** CHALLENGE **
Find each line in the material that contains the word "Choose" and copy those lines. Match the word's case exactly.

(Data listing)
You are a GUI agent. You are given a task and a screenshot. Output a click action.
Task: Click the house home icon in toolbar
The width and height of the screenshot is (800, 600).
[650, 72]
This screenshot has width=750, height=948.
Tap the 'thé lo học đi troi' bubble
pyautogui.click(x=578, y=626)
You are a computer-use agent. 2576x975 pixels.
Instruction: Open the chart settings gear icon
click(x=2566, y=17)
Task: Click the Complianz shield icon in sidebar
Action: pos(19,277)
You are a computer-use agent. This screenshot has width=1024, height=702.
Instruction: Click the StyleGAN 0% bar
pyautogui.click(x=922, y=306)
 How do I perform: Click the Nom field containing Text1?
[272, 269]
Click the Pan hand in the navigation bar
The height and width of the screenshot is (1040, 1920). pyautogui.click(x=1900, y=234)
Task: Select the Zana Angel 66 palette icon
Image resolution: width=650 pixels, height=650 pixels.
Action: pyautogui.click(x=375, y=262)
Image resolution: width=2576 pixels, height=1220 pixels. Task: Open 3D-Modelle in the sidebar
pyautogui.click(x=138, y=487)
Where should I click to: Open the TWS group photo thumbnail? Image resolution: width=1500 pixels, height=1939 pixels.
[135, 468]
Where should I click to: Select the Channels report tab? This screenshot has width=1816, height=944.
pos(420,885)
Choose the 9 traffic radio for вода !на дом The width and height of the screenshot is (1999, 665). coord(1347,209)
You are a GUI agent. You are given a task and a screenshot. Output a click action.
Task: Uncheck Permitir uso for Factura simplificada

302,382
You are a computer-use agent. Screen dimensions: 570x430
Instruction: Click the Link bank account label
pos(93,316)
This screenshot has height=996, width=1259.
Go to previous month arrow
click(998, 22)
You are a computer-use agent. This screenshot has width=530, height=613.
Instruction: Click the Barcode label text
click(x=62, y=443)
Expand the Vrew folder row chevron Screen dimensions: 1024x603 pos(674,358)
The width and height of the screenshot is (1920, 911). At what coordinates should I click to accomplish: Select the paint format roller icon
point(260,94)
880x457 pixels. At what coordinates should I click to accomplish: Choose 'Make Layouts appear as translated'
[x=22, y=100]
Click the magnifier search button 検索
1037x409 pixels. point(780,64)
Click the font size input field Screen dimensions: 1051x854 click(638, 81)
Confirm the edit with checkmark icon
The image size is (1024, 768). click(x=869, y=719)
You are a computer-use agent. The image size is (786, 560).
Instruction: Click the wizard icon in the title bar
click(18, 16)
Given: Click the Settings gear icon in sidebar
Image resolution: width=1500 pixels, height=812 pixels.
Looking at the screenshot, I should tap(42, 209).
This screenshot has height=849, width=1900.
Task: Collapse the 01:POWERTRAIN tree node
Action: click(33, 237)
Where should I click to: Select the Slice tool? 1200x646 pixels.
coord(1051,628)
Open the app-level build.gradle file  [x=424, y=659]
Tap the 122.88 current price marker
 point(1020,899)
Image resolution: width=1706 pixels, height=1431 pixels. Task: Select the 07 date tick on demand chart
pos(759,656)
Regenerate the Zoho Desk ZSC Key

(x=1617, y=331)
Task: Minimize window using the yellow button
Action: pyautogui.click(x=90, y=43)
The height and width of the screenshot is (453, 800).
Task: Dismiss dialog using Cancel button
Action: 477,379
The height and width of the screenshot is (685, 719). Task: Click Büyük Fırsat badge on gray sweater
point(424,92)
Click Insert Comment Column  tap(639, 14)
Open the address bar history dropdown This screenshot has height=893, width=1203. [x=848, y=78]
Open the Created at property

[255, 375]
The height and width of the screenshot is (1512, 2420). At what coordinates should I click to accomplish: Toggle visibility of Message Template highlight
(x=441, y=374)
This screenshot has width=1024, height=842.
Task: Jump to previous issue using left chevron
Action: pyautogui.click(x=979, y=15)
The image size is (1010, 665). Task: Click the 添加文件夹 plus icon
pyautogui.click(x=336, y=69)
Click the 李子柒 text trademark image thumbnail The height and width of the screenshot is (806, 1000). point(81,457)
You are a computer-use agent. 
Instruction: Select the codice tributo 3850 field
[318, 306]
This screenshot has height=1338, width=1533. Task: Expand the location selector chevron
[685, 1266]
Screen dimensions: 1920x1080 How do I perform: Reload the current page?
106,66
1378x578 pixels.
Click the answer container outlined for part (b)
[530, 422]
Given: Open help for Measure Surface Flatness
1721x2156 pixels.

** SOLUTION BELOW **
Choose the 9 traffic radio for вода !на дом The width and height of the screenshot is (1999, 665). coord(1347,209)
880x457 pixels. At what coordinates should I click to accomplish: Choose 'Make Layouts appear as translated'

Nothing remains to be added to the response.